• Records supplied:
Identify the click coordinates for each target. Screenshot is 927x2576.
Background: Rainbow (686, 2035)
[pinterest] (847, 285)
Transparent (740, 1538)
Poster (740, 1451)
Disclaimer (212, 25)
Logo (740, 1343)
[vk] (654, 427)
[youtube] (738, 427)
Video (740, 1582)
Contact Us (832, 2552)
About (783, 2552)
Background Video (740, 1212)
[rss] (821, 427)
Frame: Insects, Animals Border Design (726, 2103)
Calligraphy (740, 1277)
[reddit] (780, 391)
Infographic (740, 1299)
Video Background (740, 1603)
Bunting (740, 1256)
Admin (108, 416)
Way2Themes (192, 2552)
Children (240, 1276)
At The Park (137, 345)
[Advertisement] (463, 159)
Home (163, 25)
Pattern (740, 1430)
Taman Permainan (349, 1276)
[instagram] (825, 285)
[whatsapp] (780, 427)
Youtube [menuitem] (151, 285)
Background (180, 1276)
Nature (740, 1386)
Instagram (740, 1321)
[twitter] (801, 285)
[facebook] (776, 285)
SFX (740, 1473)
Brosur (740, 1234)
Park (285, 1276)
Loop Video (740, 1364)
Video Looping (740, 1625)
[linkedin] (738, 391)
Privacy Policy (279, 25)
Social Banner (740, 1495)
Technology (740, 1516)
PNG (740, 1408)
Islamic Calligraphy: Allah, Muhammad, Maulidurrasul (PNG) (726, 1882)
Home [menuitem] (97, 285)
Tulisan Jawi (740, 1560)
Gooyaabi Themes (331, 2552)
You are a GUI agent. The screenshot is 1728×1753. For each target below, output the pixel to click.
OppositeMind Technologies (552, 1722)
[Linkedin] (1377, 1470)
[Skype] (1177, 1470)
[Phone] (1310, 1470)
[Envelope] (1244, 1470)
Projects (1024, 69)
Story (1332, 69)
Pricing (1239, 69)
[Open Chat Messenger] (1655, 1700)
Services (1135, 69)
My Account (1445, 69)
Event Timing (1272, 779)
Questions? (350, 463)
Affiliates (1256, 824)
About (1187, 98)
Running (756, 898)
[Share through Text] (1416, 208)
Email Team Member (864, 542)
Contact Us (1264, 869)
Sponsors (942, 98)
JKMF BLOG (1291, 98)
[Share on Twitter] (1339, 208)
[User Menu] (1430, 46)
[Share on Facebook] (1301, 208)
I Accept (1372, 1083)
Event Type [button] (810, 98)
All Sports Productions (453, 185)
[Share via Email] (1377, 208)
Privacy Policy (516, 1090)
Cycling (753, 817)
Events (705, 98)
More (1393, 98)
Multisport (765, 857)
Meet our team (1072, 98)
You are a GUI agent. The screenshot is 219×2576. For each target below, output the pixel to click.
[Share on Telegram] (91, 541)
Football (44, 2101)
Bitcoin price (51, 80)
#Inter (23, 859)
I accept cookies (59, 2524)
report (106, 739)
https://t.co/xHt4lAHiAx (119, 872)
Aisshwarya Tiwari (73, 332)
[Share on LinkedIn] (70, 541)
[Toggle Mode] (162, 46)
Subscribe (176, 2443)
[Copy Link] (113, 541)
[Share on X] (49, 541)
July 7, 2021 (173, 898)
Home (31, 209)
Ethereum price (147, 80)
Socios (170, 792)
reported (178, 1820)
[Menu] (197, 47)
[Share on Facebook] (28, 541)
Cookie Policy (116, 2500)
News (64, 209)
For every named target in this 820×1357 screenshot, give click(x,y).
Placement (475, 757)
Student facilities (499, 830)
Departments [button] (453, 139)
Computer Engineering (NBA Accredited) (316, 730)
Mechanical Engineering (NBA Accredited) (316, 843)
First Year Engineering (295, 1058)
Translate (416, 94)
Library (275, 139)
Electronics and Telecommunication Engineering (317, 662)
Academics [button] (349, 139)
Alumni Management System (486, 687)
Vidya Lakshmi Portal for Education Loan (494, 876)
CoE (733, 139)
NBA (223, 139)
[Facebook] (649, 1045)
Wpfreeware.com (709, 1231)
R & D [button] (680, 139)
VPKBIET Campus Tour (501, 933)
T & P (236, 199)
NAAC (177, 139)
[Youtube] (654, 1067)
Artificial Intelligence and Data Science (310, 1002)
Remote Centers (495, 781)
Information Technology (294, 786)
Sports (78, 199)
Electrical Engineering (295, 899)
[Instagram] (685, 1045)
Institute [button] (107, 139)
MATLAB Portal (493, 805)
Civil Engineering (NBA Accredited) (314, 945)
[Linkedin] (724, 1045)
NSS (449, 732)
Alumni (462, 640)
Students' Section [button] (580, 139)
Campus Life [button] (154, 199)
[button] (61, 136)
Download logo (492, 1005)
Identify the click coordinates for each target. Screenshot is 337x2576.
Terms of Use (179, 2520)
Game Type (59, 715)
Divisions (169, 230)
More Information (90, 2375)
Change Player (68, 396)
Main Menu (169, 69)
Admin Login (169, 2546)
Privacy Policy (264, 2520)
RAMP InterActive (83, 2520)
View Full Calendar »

• Instructions to follow: In the entries above, find the line with "Sponsors (942, 98)" and the line with "Download logo (492, 1005)", then set down exactly those two and every line between them, nothing else.

• Problem solution:
Sponsors (942, 98)
JKMF BLOG (1291, 98)
[Share on Twitter] (1339, 208)
[User Menu] (1430, 46)
[Share on Facebook] (1301, 208)
I Accept (1372, 1083)
Event Type [button] (810, 98)
All Sports Productions (453, 185)
[Share via Email] (1377, 208)
Privacy Policy (516, 1090)
Cycling (753, 817)
Events (705, 98)
More (1393, 98)
Multisport (765, 857)
Meet our team (1072, 98)
You are a GUI agent. The screenshot is 219×2576. For each target below, output the pixel to click.
[Share on Telegram] (91, 541)
Football (44, 2101)
Bitcoin price (51, 80)
#Inter (23, 859)
I accept cookies (59, 2524)
report (106, 739)
https://t.co/xHt4lAHiAx (119, 872)
Aisshwarya Tiwari (73, 332)
[Share on LinkedIn] (70, 541)
[Toggle Mode] (162, 46)
Subscribe (176, 2443)
[Copy Link] (113, 541)
[Share on X] (49, 541)
July 7, 2021 (173, 898)
Home (31, 209)
Ethereum price (147, 80)
Socios (170, 792)
reported (178, 1820)
[Menu] (197, 47)
[Share on Facebook] (28, 541)
Cookie Policy (116, 2500)
News (64, 209)
For every named target in this 820×1357 screenshot, give click(x,y).
Placement (475, 757)
Student facilities (499, 830)
Departments [button] (453, 139)
Computer Engineering (NBA Accredited) (316, 730)
Mechanical Engineering (NBA Accredited) (316, 843)
First Year Engineering (295, 1058)
Translate (416, 94)
Library (275, 139)
Electronics and Telecommunication Engineering (317, 662)
Academics [button] (349, 139)
Alumni Management System (486, 687)
Vidya Lakshmi Portal for Education Loan (494, 876)
CoE (733, 139)
NBA (223, 139)
[Facebook] (649, 1045)
Wpfreeware.com (709, 1231)
R & D [button] (680, 139)
VPKBIET Campus Tour (501, 933)
T & P (236, 199)
NAAC (177, 139)
[Youtube] (654, 1067)
Artificial Intelligence and Data Science (310, 1002)
Remote Centers (495, 781)
Information Technology (294, 786)
Sports (78, 199)
Electrical Engineering (295, 899)
[Instagram] (685, 1045)
Institute [button] (107, 139)
MATLAB Portal (493, 805)
Civil Engineering (NBA Accredited) (314, 945)
[Linkedin] (724, 1045)
NSS (449, 732)
Alumni (462, 640)
Students' Section [button] (580, 139)
Campus Life [button] (154, 199)
[button] (61, 136)
Download logo (492, 1005)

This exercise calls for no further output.